→ Information:
·····
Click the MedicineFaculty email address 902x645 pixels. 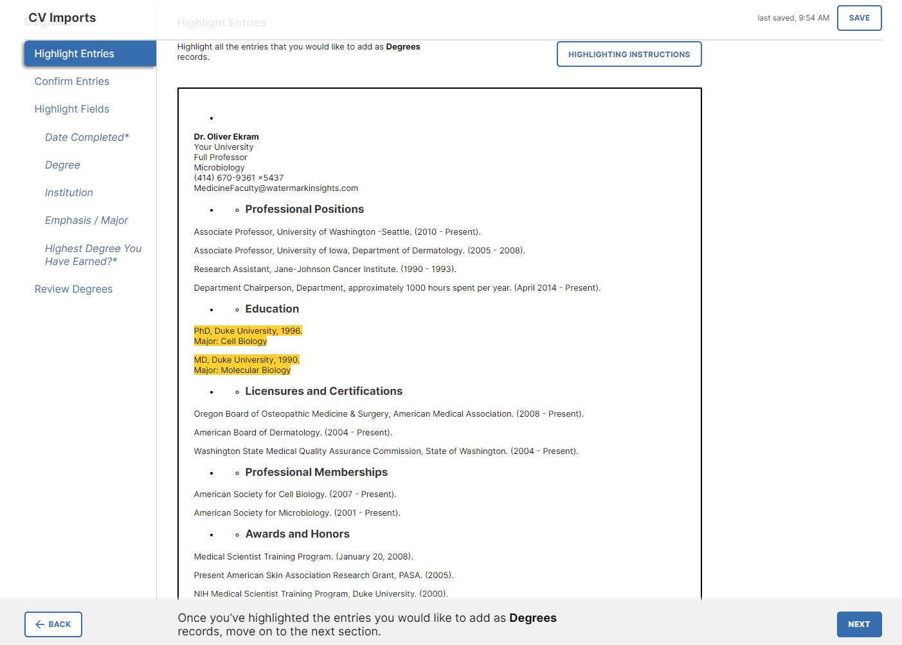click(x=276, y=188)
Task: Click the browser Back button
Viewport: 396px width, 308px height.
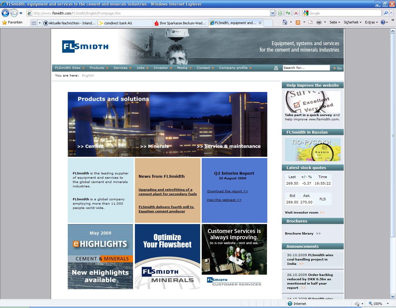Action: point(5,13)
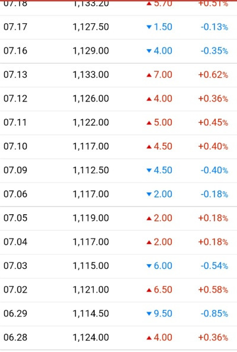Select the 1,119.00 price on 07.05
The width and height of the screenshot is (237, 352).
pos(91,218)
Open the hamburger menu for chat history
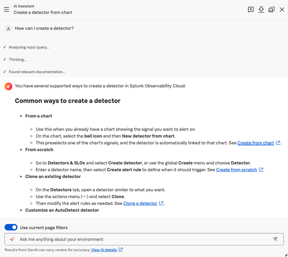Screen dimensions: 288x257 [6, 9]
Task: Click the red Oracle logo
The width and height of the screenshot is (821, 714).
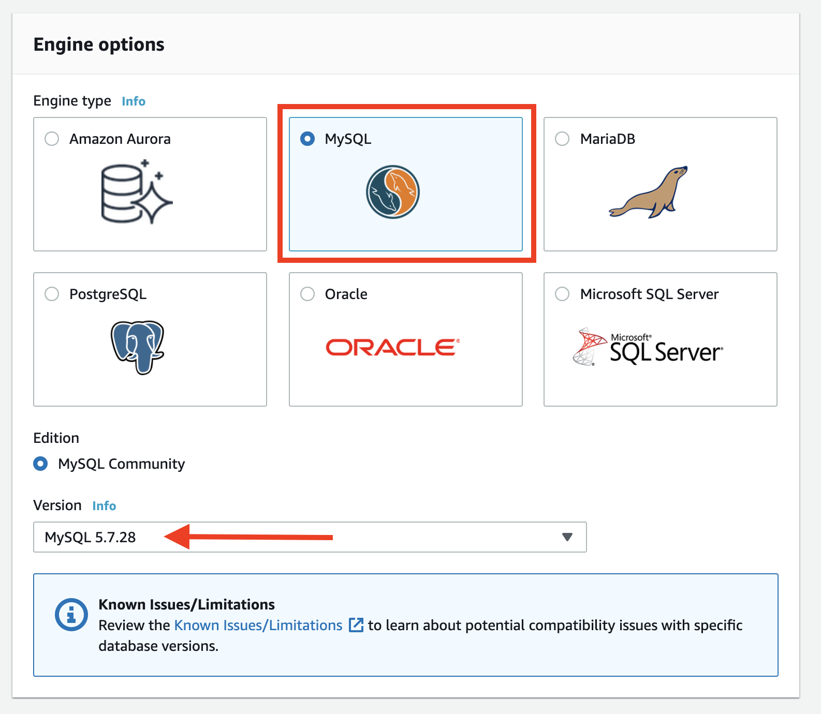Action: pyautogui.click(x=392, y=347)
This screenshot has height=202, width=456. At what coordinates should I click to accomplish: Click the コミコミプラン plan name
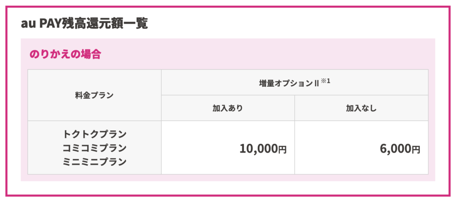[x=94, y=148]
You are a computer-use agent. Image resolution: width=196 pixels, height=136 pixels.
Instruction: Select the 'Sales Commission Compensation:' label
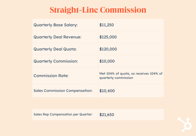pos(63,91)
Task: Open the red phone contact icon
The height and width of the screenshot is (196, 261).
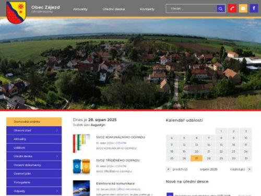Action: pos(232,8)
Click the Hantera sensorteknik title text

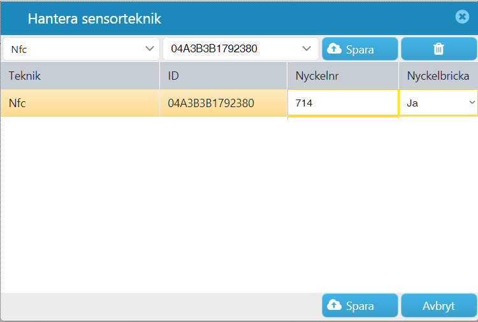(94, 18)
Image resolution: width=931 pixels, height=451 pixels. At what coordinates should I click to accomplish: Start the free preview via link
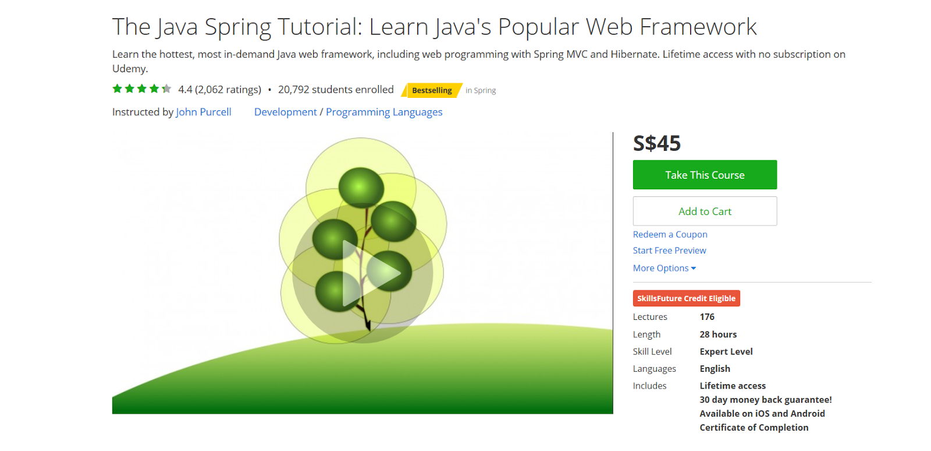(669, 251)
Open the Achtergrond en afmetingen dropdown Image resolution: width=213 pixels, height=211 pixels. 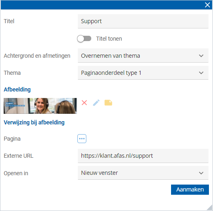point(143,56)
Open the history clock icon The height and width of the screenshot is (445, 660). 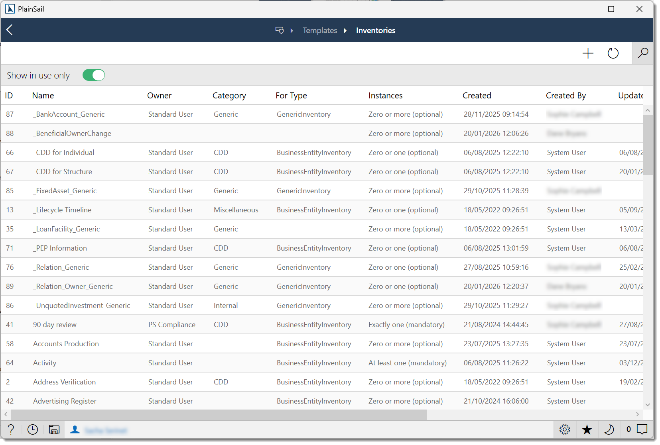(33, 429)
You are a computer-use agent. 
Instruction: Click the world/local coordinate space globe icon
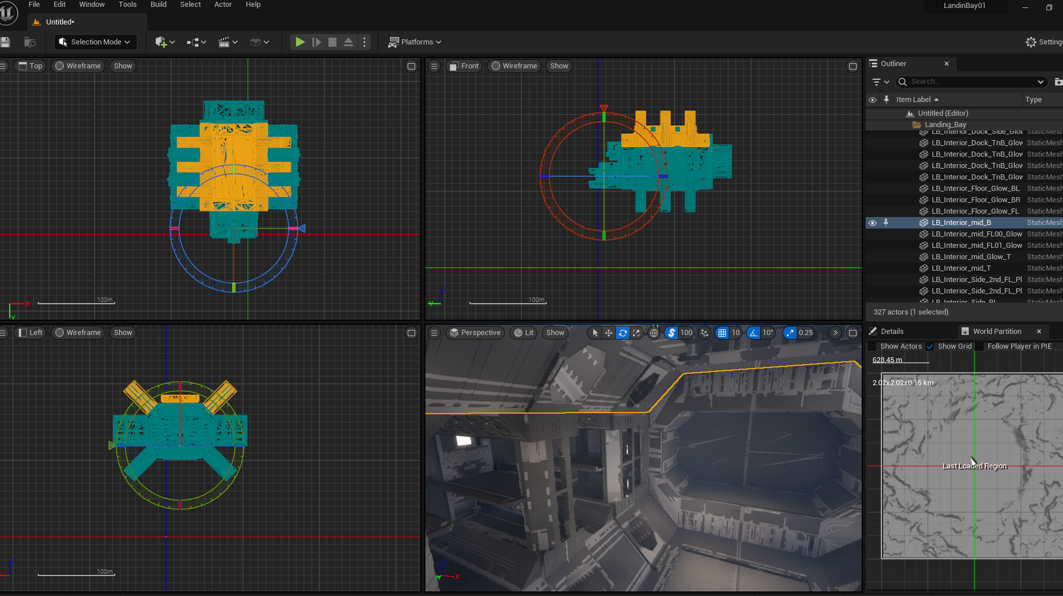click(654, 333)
·····
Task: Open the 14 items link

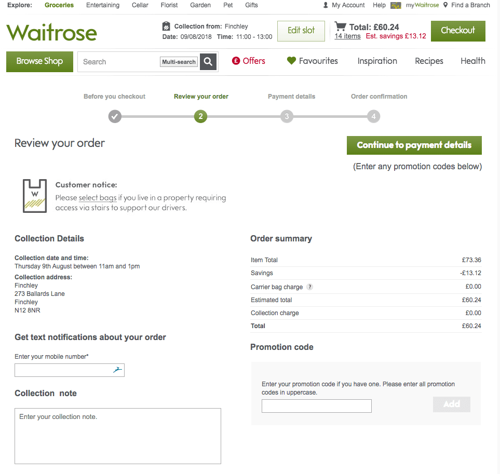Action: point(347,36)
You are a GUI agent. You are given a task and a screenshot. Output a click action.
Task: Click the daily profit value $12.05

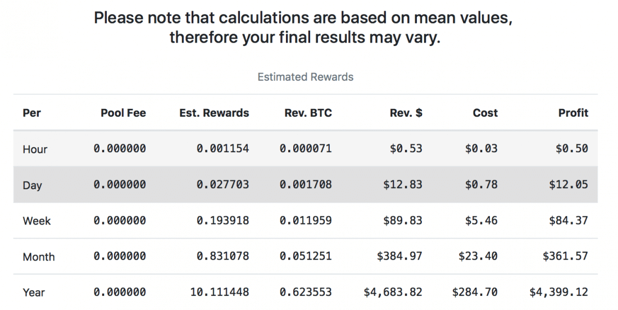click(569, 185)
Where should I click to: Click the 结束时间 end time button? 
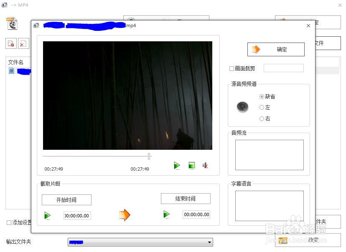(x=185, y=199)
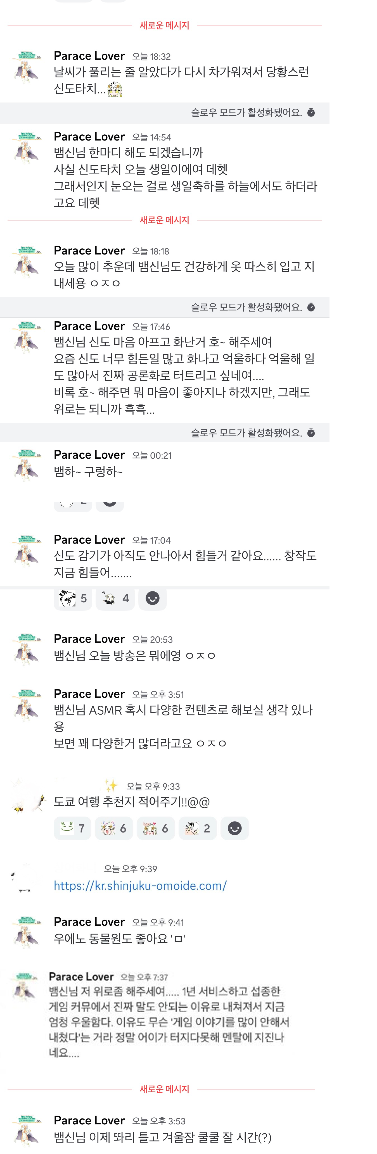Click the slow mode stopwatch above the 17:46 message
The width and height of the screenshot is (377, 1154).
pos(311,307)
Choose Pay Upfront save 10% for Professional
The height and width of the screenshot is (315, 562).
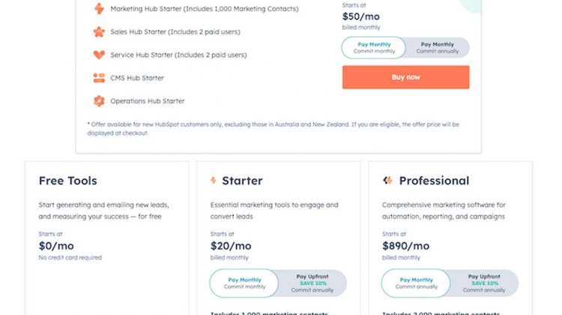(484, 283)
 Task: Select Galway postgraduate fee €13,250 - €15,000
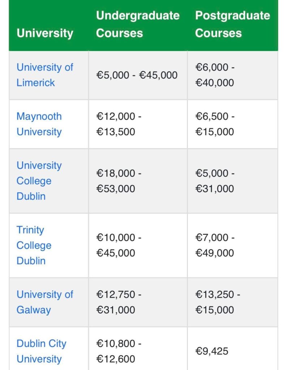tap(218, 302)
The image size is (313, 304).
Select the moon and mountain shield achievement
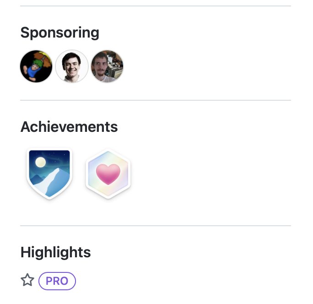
·····
→ Task to carry out: Count the lines in the material above where the word "computer" occurs, and reply with nothing but the number.

→ Expected answer: 2